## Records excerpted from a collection
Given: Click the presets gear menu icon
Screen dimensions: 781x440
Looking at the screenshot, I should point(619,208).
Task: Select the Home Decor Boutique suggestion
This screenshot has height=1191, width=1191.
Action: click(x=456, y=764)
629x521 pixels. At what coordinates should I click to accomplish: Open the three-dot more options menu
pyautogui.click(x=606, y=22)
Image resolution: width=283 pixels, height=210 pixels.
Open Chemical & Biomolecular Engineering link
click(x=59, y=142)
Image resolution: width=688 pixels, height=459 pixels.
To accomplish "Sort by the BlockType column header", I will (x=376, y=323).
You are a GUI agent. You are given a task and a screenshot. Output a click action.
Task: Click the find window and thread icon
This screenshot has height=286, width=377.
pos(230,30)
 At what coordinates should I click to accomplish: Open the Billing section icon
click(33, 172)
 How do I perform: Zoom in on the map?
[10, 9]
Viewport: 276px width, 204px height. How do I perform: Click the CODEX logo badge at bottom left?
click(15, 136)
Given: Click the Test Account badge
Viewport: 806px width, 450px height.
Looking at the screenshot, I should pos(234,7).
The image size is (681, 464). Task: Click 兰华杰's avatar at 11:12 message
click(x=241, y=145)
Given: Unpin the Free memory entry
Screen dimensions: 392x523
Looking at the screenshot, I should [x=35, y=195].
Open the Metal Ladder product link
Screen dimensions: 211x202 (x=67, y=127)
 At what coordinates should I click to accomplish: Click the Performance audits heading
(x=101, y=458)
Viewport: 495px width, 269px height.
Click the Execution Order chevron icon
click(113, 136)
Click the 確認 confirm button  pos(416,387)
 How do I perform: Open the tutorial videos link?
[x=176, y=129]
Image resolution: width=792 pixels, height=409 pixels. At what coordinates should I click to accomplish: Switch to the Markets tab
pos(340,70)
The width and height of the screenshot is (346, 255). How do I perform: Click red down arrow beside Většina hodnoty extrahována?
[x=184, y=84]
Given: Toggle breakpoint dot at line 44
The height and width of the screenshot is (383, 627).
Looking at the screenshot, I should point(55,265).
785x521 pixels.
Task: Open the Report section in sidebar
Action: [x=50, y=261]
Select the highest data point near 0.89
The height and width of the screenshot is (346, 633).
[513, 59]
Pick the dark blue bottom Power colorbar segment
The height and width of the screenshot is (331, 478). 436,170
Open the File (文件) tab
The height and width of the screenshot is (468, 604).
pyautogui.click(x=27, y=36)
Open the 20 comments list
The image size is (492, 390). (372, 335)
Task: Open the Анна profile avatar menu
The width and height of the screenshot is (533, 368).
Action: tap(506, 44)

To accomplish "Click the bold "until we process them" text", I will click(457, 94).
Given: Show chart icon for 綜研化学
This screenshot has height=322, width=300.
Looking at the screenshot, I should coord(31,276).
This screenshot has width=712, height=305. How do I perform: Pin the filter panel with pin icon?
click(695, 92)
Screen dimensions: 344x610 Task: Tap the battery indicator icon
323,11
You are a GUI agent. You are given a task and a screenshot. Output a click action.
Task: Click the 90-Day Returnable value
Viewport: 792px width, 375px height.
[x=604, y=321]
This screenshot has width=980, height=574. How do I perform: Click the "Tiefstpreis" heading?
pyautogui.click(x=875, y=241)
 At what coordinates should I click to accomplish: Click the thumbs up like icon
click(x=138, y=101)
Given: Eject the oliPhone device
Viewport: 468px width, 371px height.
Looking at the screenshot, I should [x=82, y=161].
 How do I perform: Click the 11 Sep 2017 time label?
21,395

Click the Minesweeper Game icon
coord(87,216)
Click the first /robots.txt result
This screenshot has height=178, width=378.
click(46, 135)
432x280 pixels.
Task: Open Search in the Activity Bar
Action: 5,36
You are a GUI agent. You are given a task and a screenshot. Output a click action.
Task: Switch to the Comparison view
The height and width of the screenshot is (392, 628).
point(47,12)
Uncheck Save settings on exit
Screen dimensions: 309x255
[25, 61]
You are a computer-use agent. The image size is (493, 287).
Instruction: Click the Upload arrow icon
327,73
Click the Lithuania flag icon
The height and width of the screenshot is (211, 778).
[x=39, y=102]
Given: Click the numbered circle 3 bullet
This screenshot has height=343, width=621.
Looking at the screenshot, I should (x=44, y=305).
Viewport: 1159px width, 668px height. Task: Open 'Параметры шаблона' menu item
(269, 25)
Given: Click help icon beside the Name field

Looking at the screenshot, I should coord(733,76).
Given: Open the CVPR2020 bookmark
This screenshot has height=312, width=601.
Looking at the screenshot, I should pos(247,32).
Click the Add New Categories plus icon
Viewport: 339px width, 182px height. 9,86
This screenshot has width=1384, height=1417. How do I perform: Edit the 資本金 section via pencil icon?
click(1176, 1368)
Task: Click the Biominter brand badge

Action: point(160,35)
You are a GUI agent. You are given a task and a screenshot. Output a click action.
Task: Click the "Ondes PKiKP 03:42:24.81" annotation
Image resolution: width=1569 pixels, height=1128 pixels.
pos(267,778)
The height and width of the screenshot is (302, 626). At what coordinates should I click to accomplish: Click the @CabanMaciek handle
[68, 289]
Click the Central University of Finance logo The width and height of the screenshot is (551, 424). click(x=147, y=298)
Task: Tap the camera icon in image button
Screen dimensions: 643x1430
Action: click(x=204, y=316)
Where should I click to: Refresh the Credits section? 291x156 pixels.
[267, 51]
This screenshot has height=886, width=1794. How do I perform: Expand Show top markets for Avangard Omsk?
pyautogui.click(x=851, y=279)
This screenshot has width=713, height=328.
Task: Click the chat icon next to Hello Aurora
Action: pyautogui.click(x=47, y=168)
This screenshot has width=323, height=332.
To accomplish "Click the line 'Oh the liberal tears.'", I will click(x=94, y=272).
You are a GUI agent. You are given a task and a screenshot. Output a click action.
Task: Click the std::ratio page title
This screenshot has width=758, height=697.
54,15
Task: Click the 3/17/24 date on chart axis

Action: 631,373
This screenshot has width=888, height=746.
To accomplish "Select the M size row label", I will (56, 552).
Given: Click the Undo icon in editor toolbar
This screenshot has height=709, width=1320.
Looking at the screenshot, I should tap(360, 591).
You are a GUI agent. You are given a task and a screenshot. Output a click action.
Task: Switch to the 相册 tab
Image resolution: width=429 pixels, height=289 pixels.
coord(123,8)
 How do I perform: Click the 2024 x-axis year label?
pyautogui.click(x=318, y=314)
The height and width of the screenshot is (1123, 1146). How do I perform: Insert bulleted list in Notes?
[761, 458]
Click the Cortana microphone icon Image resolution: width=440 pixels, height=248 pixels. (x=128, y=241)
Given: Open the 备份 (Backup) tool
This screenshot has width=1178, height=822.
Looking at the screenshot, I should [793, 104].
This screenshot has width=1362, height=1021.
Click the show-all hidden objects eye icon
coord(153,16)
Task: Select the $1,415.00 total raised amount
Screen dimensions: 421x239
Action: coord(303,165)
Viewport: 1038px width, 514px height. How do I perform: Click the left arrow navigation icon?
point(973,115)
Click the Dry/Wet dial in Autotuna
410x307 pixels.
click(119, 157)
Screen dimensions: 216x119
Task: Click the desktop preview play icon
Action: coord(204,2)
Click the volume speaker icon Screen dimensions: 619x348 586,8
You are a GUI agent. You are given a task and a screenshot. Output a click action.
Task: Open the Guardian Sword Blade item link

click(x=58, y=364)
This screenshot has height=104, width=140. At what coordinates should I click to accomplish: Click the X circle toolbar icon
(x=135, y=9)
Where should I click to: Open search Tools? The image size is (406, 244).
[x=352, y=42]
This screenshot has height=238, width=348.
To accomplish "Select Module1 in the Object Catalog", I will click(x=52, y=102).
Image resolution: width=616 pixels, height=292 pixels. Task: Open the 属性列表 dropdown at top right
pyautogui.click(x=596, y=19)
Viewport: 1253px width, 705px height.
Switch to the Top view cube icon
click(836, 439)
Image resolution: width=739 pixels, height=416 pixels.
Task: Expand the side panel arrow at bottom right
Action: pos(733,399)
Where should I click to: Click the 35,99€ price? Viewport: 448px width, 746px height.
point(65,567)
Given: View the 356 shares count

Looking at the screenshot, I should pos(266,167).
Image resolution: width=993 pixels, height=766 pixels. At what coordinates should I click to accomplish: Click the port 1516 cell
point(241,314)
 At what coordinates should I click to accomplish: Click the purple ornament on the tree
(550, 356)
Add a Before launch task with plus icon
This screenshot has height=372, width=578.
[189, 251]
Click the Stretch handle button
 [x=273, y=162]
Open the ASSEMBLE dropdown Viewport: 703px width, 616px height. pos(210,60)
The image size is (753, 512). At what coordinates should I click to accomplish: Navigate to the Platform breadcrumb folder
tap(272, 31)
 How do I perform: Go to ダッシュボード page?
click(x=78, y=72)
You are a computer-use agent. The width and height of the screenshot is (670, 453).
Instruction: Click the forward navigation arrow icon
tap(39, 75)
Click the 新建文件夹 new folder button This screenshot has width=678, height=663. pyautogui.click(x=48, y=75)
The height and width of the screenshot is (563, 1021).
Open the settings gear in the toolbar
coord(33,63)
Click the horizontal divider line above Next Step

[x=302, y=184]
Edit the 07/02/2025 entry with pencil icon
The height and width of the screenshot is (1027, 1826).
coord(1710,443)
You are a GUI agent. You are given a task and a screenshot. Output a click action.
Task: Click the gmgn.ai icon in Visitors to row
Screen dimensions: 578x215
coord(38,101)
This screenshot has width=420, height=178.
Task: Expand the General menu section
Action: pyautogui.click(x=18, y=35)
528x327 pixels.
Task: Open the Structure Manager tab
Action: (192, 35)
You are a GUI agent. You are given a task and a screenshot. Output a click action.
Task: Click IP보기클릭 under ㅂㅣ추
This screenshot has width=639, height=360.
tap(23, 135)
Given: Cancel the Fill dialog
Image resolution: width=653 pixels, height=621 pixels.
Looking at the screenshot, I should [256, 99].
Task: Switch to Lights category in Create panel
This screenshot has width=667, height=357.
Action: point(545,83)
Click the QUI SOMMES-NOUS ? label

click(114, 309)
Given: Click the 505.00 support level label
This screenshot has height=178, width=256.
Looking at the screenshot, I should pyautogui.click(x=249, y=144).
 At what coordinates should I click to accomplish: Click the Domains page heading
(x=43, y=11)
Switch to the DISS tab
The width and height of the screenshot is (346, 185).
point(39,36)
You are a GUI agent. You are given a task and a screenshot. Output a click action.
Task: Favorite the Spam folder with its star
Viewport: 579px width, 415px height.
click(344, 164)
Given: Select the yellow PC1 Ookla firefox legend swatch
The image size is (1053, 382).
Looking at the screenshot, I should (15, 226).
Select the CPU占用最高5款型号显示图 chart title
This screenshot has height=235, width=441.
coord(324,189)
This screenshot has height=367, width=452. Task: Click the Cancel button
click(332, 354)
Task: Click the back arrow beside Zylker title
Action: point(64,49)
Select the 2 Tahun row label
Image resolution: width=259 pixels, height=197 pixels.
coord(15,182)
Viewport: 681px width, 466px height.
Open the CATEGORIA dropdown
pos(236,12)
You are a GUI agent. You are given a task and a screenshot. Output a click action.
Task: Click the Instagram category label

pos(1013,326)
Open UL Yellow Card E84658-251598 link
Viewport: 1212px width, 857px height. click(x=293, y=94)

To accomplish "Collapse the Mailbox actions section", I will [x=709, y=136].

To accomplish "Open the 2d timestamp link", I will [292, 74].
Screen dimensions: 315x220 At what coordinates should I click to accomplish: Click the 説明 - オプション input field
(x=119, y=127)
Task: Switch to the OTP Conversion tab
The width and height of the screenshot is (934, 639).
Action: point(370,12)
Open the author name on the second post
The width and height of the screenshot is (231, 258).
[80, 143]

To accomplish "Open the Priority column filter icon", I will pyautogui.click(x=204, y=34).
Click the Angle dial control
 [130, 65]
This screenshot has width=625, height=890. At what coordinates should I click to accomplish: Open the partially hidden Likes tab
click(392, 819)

## YOUR ASSIGNMENT
Above are the entries; count how many of their lines contain the word "column" and give only that number.

## RESULT OF THIS TASK
2